## PROVIDED TEXT
━━━━━━━━━━━━━━━━━━━━

The Pacific floor is still being subducted about 50 miles off the coast. The sediments are still being scraped off. The present coast range is being uplifted.

Oregon is the product of glancing collisions of continental and Pacific ocean plates. Currently the North American plate moves west and somewhat south. The entire Pacific plate is moving north which is helping tear the Juan de Fuca Rift.

Most recently, steam continues to vent and earthquakes present.

Renditions of the animals around middle late Eocene from the Clarno unit.

This shows the volcanic activity in the big picture. The Columbia River Basalt group represents a series of volcanic eruptions. These were flood basalts that covered a vast area of the NW flowing from Idaho all the way to the Pacific at times. Not one event but many. The basalts are from a few to thousands of feet thick.

━━━━━━━━━━━━━━━━━━━━

## DATA TO EXAMINE
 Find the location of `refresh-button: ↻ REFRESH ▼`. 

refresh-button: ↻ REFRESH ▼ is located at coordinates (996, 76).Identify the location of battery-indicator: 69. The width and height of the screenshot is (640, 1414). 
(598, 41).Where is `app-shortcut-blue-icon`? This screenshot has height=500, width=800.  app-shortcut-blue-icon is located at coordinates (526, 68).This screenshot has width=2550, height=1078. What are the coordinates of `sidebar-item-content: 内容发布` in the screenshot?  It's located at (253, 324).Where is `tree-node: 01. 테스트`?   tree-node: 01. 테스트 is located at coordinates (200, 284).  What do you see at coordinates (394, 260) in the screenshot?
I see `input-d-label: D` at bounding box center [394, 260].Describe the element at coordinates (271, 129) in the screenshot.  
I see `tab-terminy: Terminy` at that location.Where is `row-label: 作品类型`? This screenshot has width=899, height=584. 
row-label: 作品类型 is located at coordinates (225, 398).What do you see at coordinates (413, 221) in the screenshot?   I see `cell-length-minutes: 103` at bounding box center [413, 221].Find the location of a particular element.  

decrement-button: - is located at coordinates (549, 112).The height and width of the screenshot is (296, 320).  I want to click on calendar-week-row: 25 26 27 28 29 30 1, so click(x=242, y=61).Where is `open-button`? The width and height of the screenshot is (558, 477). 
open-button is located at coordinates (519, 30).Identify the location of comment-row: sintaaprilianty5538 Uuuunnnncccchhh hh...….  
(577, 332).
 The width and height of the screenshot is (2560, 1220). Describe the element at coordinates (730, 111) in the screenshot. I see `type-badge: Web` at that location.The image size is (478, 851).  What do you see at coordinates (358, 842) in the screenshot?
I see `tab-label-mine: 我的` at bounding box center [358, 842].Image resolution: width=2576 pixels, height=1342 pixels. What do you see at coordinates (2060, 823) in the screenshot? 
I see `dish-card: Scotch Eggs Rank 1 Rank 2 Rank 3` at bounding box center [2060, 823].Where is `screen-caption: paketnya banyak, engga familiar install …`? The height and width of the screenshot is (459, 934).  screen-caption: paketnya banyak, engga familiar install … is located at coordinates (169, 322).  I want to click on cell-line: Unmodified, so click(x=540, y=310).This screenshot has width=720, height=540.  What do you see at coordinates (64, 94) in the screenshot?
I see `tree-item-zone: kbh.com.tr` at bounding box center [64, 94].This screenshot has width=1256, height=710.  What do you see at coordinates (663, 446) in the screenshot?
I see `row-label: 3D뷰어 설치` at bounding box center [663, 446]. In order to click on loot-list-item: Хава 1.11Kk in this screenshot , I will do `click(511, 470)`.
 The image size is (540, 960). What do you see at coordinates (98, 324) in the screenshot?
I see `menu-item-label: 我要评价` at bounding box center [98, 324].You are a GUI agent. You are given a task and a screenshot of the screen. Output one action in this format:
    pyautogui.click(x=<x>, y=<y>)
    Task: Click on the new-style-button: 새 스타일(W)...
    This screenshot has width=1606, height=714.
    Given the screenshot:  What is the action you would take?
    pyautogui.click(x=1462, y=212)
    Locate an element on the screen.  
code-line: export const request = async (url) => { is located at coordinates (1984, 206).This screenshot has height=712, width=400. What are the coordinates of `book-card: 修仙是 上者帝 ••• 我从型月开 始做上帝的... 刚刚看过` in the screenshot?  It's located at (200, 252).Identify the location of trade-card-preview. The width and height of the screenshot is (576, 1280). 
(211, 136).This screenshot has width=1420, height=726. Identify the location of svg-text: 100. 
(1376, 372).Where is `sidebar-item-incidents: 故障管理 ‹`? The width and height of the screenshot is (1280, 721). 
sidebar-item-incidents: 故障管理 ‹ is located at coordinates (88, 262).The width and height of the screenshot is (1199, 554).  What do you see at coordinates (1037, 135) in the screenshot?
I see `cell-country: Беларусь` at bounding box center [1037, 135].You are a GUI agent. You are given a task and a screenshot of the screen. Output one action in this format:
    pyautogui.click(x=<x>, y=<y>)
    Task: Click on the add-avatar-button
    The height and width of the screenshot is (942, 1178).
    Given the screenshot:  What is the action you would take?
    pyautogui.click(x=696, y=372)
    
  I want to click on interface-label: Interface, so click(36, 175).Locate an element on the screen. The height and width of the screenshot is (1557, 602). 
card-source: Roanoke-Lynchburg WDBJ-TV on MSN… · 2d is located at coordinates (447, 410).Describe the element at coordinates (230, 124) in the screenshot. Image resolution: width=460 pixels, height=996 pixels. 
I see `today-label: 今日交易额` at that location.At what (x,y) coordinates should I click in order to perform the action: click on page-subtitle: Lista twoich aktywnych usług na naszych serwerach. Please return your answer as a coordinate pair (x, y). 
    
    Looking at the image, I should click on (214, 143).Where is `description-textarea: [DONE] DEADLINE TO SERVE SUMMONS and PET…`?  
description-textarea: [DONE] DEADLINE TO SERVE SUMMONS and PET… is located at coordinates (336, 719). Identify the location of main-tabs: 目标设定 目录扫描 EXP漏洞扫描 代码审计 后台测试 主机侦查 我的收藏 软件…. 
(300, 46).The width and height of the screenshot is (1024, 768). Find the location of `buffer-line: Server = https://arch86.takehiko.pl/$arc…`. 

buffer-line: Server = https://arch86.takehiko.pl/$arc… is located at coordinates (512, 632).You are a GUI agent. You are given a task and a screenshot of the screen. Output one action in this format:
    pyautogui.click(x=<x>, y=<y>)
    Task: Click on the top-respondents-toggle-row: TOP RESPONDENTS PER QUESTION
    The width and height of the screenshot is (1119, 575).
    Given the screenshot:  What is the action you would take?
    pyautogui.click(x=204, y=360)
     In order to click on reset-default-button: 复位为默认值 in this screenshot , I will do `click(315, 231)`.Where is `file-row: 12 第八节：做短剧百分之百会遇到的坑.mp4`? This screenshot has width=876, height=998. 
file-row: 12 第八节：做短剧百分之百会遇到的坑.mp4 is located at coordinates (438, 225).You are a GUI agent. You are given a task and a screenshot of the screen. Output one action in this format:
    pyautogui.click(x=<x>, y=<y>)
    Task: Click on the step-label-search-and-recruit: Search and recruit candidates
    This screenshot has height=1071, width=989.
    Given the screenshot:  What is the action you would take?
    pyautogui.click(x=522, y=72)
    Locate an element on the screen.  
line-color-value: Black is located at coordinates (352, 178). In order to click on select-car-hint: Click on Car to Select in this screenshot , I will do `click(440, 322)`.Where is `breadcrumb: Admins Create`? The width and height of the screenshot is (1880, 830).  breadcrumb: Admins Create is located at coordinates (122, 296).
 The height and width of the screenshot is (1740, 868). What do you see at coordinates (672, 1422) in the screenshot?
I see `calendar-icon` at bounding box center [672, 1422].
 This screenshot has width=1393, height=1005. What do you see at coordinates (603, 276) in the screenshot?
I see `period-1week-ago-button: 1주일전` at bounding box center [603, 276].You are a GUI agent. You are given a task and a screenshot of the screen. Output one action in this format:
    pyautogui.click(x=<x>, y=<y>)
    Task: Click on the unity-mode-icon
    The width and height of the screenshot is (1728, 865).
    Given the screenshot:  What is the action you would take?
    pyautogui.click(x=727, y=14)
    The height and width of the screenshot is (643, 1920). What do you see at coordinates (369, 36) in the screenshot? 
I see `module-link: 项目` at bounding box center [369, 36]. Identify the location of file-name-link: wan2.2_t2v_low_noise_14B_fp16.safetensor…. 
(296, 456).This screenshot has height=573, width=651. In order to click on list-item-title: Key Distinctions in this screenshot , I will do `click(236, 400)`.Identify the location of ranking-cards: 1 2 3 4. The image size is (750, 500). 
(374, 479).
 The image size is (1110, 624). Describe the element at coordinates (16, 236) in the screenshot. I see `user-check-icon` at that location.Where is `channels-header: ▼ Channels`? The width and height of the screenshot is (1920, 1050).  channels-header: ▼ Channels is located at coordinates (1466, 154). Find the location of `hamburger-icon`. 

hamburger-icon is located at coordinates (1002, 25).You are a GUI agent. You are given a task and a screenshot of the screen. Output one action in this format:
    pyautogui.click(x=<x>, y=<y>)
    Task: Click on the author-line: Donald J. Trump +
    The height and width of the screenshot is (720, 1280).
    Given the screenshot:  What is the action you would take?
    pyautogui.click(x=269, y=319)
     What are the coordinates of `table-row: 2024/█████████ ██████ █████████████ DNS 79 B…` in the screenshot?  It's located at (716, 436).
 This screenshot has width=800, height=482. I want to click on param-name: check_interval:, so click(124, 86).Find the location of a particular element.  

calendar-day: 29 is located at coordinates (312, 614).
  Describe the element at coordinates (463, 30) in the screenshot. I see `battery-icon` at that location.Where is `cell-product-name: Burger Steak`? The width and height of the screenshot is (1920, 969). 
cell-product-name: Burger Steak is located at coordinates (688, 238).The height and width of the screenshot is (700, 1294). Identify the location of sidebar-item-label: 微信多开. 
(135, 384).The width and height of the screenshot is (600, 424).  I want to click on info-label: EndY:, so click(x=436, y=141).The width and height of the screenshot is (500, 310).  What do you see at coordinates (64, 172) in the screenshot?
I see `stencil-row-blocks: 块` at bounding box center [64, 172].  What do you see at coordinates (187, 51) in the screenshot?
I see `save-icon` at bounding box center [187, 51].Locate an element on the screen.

━━━━━━━━━━━━━━━━━━━━

## WHAT YOU SHOULD DO
Continue the passage on Oregon's geology after its final sentence.

## TASK ANSWER
We can see the CRB in the gorge and in the Willamette but also along our route to John Day. Evidenced by thick relatively flat layers of basalt often times with columnar jointing. Note in the next slide.

About 200 mya, the continental shelf appears to have been at an angle from the northeast corner of the state to the Klamaths. The initiation of the collision of the Juan de Fuca plate may have begun at the time of the separation of North America from Europe. As the ocean floor began to sink beneath the continent, the coastal plain and shelf sediments were scraped off against the edge of the continent and formed as a coastal range, the Blue Mountains and the Wallowa Mtns. and in the Klamath area (only a small part of the original Klamath remains). This scraping (including an occasional seafloor scrap) is jumbled and almost unrecognizable “confused heap.”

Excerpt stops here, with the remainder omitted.